§ PROMPT
Exclude the pictures, then restate every entry below exactly.

########

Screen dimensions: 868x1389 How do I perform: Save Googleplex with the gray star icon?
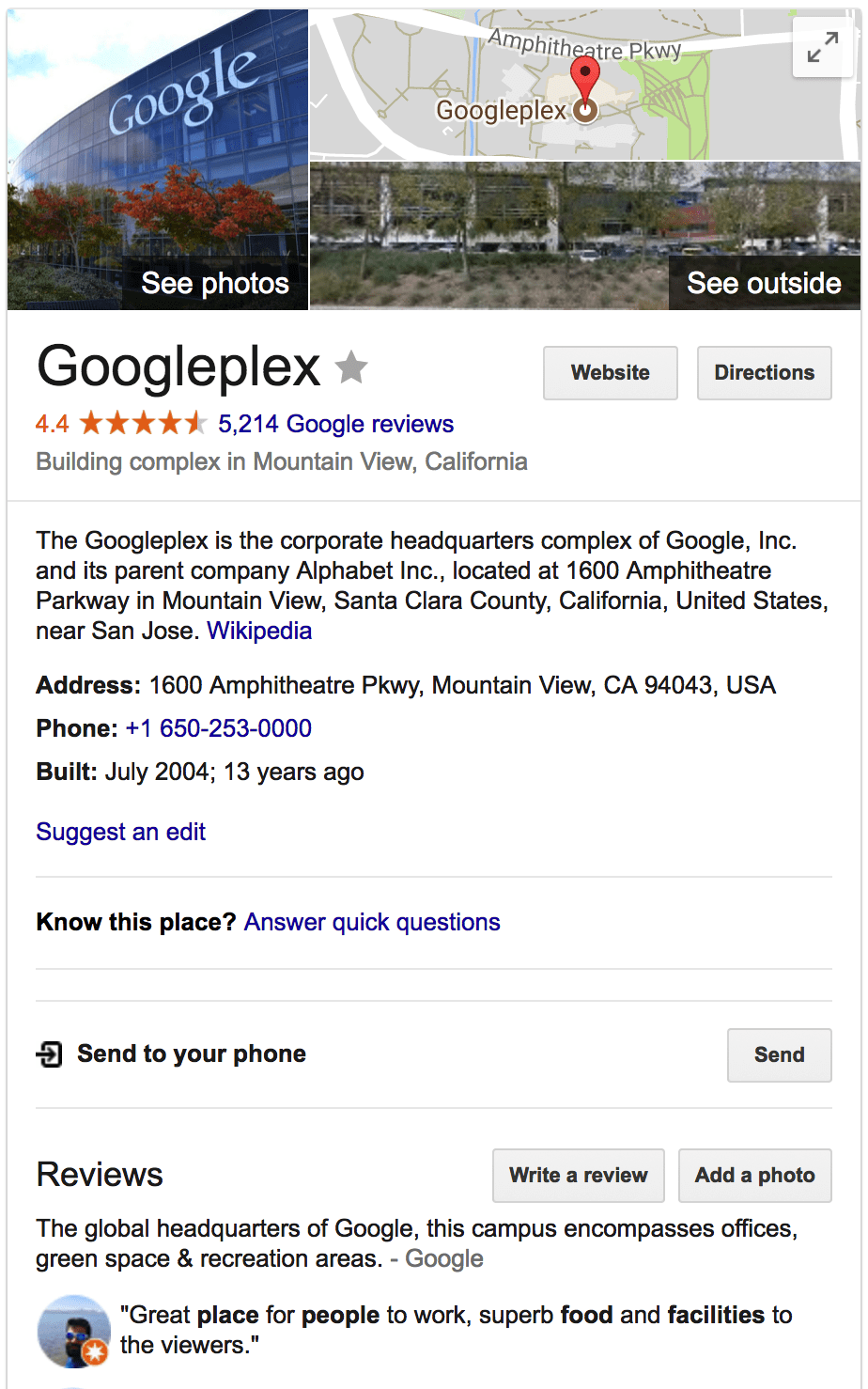coord(352,367)
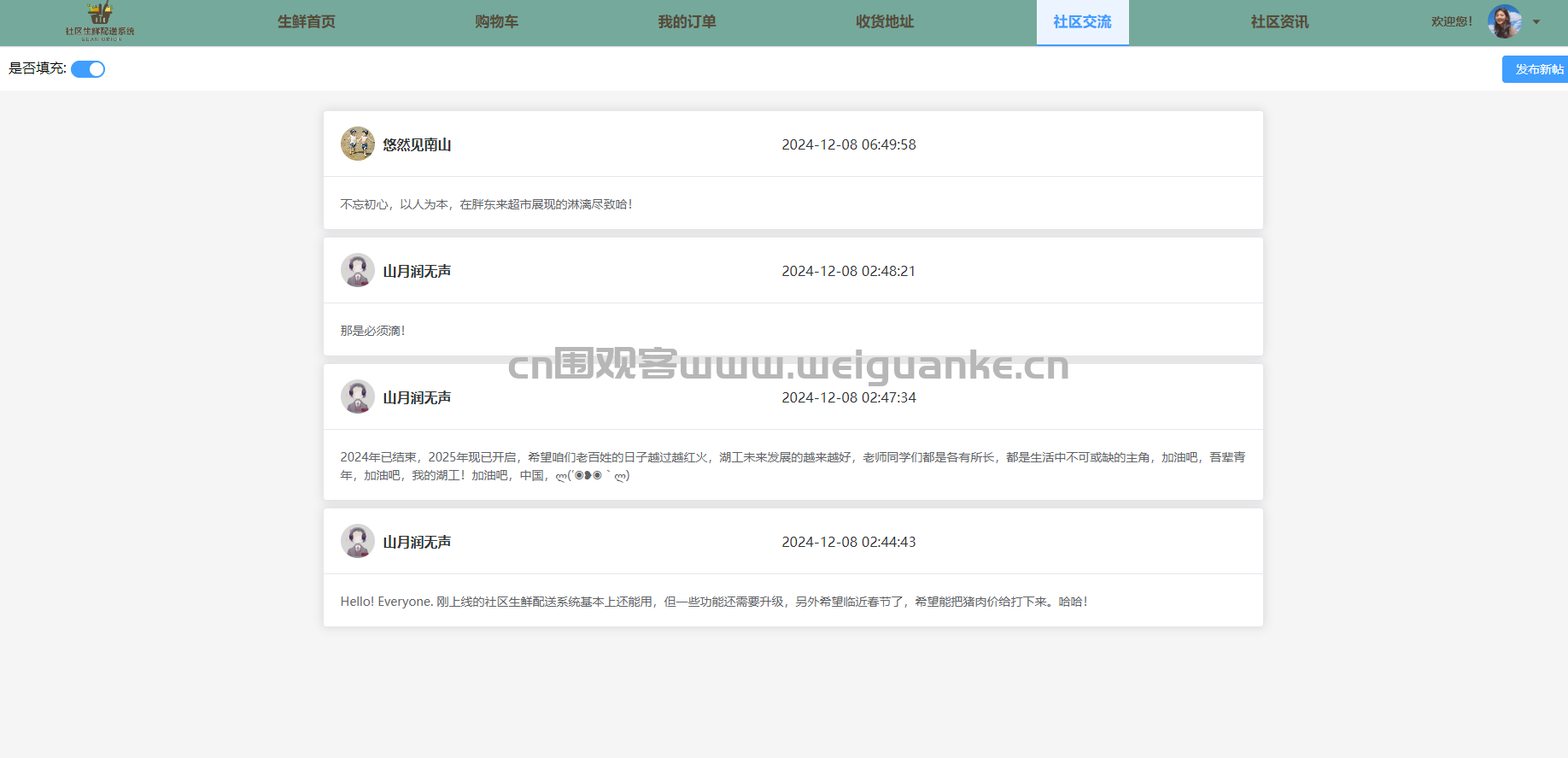Click the logged-in user profile avatar
The height and width of the screenshot is (758, 1568).
pyautogui.click(x=1504, y=22)
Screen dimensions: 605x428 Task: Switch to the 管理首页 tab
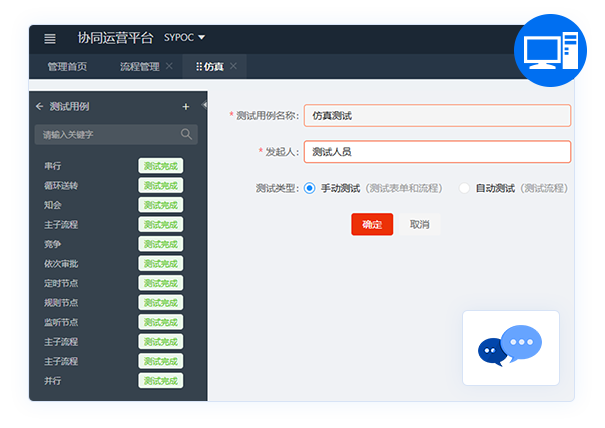pyautogui.click(x=67, y=66)
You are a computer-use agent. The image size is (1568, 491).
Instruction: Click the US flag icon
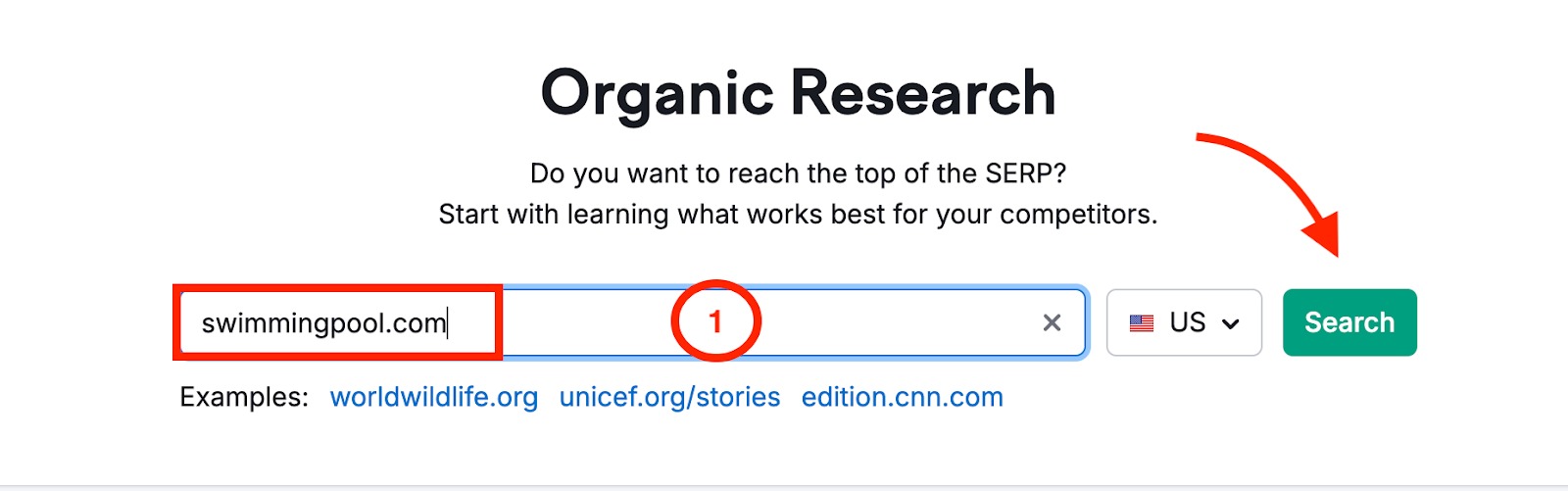tap(1142, 322)
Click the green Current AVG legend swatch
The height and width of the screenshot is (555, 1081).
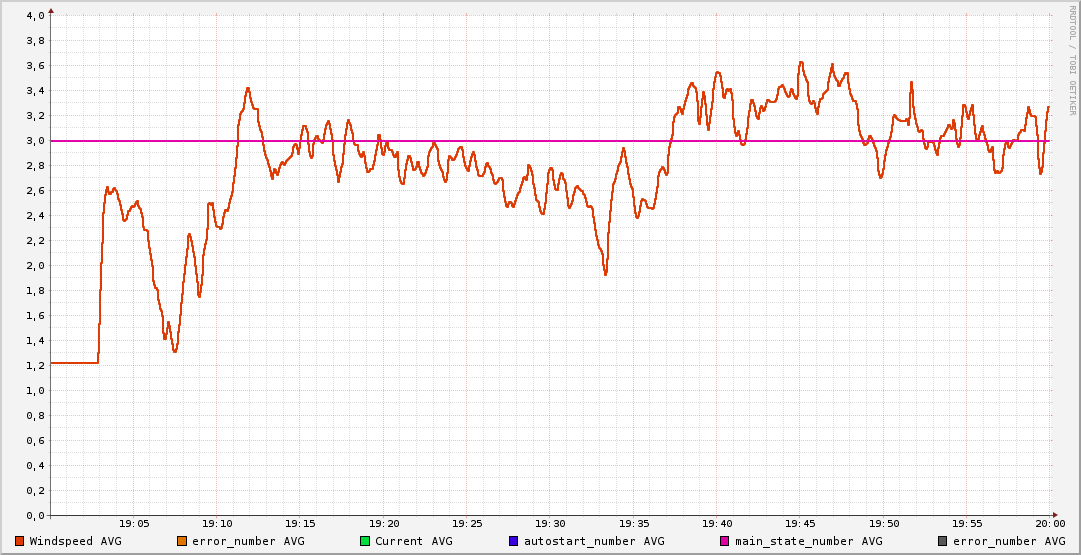coord(365,541)
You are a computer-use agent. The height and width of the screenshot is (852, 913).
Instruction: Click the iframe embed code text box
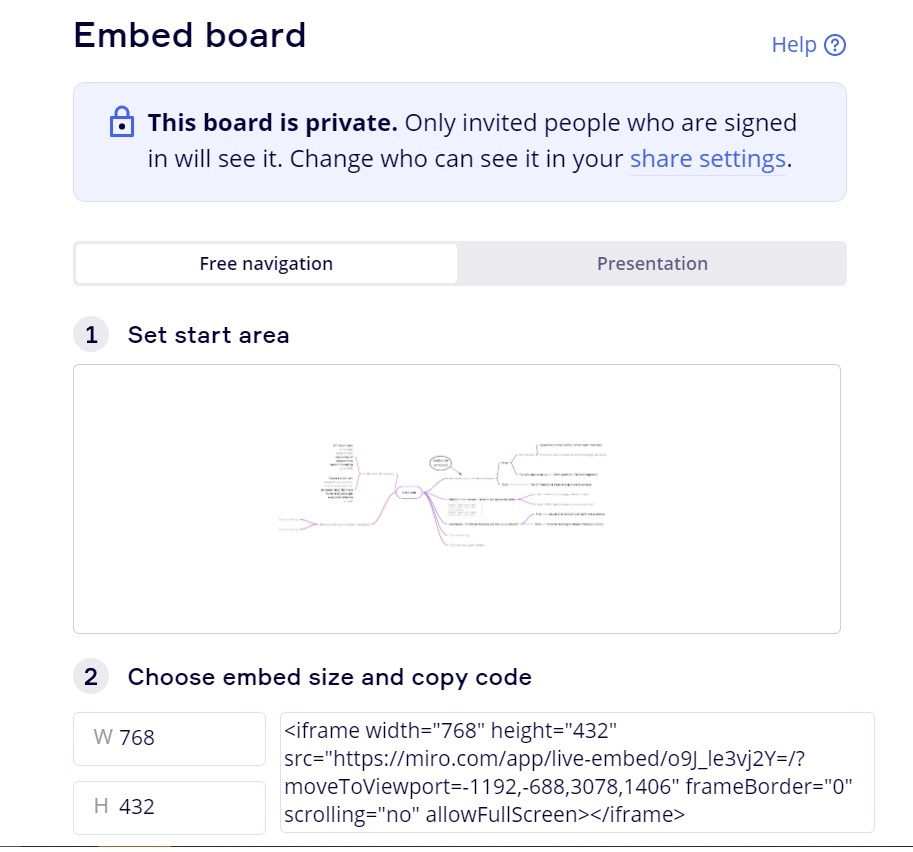coord(577,772)
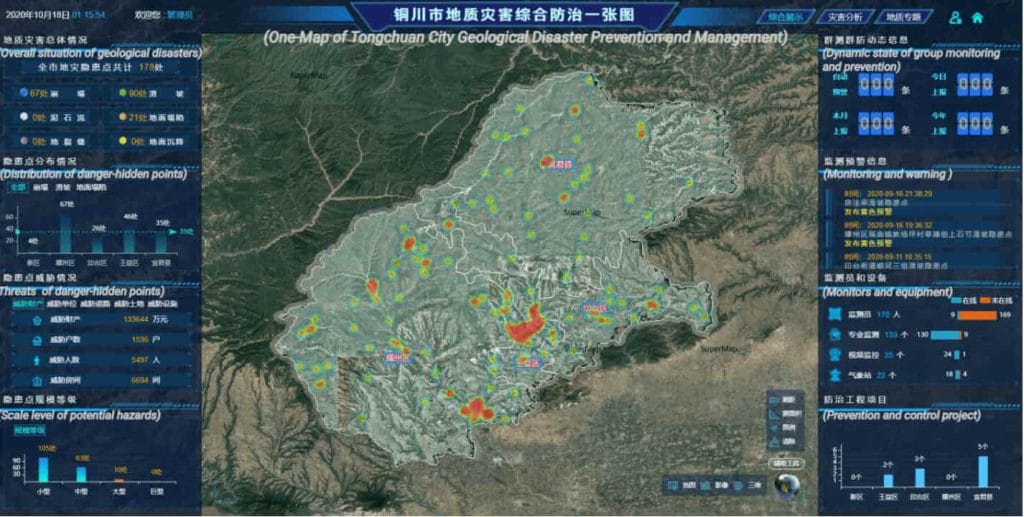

########

§ RESULT OF THE TASK
Screen dimensions: 868x1389 How do I perform: Save Googleplex with the gray star icon?
coord(352,367)
Click the logged-in user profile avatar
The height and width of the screenshot is (758, 1568).
pyautogui.click(x=1504, y=22)
Screen dimensions: 605x428 Task: Switch to the 管理首页 tab
pyautogui.click(x=67, y=66)
You are a computer-use agent. The image size is (1568, 491).
Instruction: Click the US flag icon
tap(1142, 322)
Click the green Current AVG legend swatch
The height and width of the screenshot is (555, 1081).
coord(365,541)
You are a computer-use agent. The height and width of the screenshot is (852, 913).
Instruction: Click the iframe embed code text box
coord(577,772)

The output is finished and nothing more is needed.